造幣局広島支局:500円硬貨不正持ち出し事件

メモ

職員による硬貨の不正持ち出しとその結末

不足した硬貨と容疑の特定

造幣局広島支局(広島市佐伯区)において、新しい硬貨の材料となる回収貨幣が不正に持ち出される事態が発生しました。調査の結果、不足していたのは旧500円硬貨174枚、総額8万7000円分であり、当時、古くなった硬貨をコンテナに移し替える作業を担当していた60代の再任用男性職員が不正に関与した可能性が高いとされました。

監視カメラの映像と職員の供述

6月下旬から7月上旬にかけて、支局内の防犯カメラには、この職員が貨幣を掴んで持ち出すような不審な姿が複数回記録されていました。職員は内部調査に対し、不正を認め、「魔が差した」、「買い物に使った」 などと供述していました。造幣局は警察に被害届を提出しましたが、この不正に関与した職員はすでに死亡していることが明らかになりました。

過去にも発生していた不正

造幣局広島支局では、2000年にも職員が保管されていた500円硬貨500枚を持ち出す事案が発生しており、今回で同様の不正が2度目となります。造幣局は、この事態を極めて重く受け止めているとコメントしています。

管理体制の不備と関係者の処分

金属探知機の不適切な運用

今回の不正持ち出しを許した大きな原因として、造幣局は、金属探知機の運用が規定通りに行われていなかった点を挙げました。当時、職員は金属の付いたヘルメットを着用したまま探知機を通過しており、警報音が鳴ってもヘルメットによるものだと見過ごされていたということです。

責任者への懲戒処分と再発防止策

造幣局は、管理体制の不備を認め、監督責任として広島支局長など6人に対し、戒告などの懲戒処分を行いました。今後、造幣局は金属探知機検査の適切な運用を徹底するなど、管理体制の強化を図り、再発防止に努めるとしています。

私の見解

このような不正は、個人の一時的な過ちにとどまらず、組織の信頼を大きく損なう出来事です。造幣局という国家機関で発生したことは、社会全体に「制度の形骸化」への不安を与えます。
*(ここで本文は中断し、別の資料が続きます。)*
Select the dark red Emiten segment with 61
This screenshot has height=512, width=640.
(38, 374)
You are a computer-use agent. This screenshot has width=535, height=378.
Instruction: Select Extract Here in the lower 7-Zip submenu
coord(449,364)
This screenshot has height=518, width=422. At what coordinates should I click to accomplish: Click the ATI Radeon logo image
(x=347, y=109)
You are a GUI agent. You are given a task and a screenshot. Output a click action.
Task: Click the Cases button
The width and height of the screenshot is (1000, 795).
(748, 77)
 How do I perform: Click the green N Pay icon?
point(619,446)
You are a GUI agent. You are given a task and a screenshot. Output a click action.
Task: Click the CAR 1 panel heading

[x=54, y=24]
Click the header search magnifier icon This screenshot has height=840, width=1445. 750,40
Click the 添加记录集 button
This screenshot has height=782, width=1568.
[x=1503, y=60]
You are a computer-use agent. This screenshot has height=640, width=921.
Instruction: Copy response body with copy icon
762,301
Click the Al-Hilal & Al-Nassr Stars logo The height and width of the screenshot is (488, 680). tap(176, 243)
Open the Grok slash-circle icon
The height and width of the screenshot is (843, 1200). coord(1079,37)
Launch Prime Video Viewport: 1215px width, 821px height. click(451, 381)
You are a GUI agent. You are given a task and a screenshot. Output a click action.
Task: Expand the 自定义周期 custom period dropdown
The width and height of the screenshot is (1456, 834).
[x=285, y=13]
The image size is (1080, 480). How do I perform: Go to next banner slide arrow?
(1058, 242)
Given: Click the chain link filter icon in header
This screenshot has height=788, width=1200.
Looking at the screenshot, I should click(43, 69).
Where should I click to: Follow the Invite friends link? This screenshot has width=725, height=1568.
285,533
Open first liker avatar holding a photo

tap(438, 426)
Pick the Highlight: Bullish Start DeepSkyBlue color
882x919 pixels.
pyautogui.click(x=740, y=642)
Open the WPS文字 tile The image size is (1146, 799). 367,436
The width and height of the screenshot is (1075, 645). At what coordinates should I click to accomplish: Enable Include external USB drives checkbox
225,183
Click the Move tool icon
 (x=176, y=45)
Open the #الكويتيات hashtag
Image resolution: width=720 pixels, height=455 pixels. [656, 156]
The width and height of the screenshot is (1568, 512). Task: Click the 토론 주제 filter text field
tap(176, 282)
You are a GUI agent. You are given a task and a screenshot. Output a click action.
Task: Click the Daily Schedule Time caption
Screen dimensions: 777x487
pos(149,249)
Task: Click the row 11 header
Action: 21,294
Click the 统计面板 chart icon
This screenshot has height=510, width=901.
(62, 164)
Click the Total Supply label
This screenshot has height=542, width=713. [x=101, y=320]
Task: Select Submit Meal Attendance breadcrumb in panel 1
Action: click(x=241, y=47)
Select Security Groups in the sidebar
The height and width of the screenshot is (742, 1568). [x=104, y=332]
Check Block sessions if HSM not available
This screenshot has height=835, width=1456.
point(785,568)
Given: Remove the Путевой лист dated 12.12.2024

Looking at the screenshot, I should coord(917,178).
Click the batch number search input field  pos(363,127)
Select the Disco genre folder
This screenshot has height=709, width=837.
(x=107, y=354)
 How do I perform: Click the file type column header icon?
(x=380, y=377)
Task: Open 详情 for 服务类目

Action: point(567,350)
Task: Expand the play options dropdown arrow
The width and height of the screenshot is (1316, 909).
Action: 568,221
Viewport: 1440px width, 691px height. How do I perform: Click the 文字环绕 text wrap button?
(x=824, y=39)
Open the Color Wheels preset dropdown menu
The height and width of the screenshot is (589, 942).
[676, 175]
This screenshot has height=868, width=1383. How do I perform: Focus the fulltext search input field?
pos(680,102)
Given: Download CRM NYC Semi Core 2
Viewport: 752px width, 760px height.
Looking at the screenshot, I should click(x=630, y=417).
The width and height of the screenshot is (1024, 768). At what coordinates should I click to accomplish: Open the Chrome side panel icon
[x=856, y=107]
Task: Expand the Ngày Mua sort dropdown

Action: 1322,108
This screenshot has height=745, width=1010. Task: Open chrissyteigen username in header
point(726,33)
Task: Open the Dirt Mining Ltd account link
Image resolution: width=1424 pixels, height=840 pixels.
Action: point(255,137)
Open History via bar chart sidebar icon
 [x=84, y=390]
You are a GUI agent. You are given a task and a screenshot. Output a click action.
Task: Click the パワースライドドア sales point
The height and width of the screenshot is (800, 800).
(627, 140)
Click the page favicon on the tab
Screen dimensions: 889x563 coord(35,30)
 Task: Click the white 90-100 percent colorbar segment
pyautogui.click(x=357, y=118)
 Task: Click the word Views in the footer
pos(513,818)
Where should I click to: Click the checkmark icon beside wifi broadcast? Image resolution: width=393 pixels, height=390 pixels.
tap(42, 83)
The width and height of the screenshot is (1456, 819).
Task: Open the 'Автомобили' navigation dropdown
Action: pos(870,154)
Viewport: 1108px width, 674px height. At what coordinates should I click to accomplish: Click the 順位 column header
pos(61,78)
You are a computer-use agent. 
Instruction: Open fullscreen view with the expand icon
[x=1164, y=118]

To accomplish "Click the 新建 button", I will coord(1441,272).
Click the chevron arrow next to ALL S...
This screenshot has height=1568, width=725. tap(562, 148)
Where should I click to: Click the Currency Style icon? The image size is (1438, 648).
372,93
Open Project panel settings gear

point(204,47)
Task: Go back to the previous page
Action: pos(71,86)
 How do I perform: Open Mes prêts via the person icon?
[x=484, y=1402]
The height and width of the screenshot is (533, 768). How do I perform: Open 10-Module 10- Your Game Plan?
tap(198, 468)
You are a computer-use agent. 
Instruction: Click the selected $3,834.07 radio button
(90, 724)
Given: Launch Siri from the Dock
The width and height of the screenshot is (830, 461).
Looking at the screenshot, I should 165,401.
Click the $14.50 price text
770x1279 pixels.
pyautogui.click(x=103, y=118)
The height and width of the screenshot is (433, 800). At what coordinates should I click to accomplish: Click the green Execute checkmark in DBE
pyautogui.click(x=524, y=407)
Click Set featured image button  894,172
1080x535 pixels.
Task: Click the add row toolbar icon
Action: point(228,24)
日常的な業務の中でも、「慣れ」と「油断」が積み重なると、倫理意識の低下を招くことを改めて示した事例といえます。

特に注目すべきは、金属探知機の警報を「形式的に無視」していた点です。安全管理や内部統制は、運用の徹底があって初めて機能します。ルールが存在しても、それを「守る文化」が根づかなければ意味をなしません。これは官民を問わず、多くの組織に共通する課題です。

再発防止の取り組みが実効性を持つためには、単なる規定の強化ではなく、現場の意識改革が欠かせません。監督者が「見過ごさない姿勢」を示すことが、最も効果的な抑止力となります。倫理教育と現場点検の両輪で、組織全体が自浄作用を持つ体制づくりを進めることが求められます。